About this exercise:
Nothing in the data may be altered; restate all of it exactly.

[Records excerpted from a collection]
● ● ● ● ● ● ●
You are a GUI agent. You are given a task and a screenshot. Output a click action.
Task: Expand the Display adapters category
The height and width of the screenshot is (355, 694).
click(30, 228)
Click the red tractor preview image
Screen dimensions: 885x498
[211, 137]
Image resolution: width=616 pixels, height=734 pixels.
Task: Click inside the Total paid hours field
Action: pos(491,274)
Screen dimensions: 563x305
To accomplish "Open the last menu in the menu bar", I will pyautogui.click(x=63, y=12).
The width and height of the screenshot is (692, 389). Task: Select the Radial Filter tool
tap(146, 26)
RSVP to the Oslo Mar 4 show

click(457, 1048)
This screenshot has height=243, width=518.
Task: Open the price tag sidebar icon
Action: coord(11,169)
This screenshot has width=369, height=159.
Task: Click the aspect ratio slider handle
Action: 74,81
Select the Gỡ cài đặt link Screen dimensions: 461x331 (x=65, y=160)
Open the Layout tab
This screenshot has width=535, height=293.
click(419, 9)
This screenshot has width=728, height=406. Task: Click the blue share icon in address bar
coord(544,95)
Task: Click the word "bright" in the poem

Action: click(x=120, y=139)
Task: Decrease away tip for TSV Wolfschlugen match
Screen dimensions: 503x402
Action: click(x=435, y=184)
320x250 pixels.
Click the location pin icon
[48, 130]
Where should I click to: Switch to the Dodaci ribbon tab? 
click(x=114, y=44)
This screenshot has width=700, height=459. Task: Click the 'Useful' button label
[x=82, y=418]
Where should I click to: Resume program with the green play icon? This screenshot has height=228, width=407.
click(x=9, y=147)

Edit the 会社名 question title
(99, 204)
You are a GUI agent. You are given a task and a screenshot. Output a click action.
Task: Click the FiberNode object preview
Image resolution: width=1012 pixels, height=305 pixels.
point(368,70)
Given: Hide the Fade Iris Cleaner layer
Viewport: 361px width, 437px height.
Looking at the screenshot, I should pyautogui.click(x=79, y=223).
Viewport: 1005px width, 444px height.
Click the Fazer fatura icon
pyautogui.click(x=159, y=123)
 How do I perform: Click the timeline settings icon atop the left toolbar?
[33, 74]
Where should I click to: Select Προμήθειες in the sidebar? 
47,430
● ● ● ● ● ● ●
Answer:
You are a GUI agent. You are given a task and a screenshot. Output a click action.
Task: Expand the Display adapters category
The height and width of the screenshot is (355, 694).
click(30, 228)
Click the red tractor preview image
Screen dimensions: 885x498
[211, 137]
Image resolution: width=616 pixels, height=734 pixels.
Task: Click inside the Total paid hours field
Action: pos(491,274)
Screen dimensions: 563x305
To accomplish "Open the last menu in the menu bar", I will pyautogui.click(x=63, y=12).
The width and height of the screenshot is (692, 389). Task: Select the Radial Filter tool
tap(146, 26)
RSVP to the Oslo Mar 4 show

click(457, 1048)
This screenshot has height=243, width=518.
Task: Open the price tag sidebar icon
Action: coord(11,169)
This screenshot has width=369, height=159.
Task: Click the aspect ratio slider handle
Action: 74,81
Select the Gỡ cài đặt link Screen dimensions: 461x331 (x=65, y=160)
Open the Layout tab
This screenshot has width=535, height=293.
click(419, 9)
This screenshot has width=728, height=406. Task: Click the blue share icon in address bar
coord(544,95)
Task: Click the word "bright" in the poem

Action: click(x=120, y=139)
Task: Decrease away tip for TSV Wolfschlugen match
Screen dimensions: 503x402
Action: click(x=435, y=184)
320x250 pixels.
Click the location pin icon
[48, 130]
Where should I click to: Switch to the Dodaci ribbon tab? 
click(x=114, y=44)
This screenshot has width=700, height=459. Task: Click the 'Useful' button label
[x=82, y=418]
Where should I click to: Resume program with the green play icon? This screenshot has height=228, width=407.
click(x=9, y=147)

Edit the 会社名 question title
(99, 204)
You are a GUI agent. You are given a task and a screenshot. Output a click action.
Task: Click the FiberNode object preview
Image resolution: width=1012 pixels, height=305 pixels.
point(368,70)
Given: Hide the Fade Iris Cleaner layer
Viewport: 361px width, 437px height.
Looking at the screenshot, I should pyautogui.click(x=79, y=223).
Viewport: 1005px width, 444px height.
Click the Fazer fatura icon
pyautogui.click(x=159, y=123)
 How do I perform: Click the timeline settings icon atop the left toolbar?
[33, 74]
Where should I click to: Select Προμήθειες in the sidebar? 
47,430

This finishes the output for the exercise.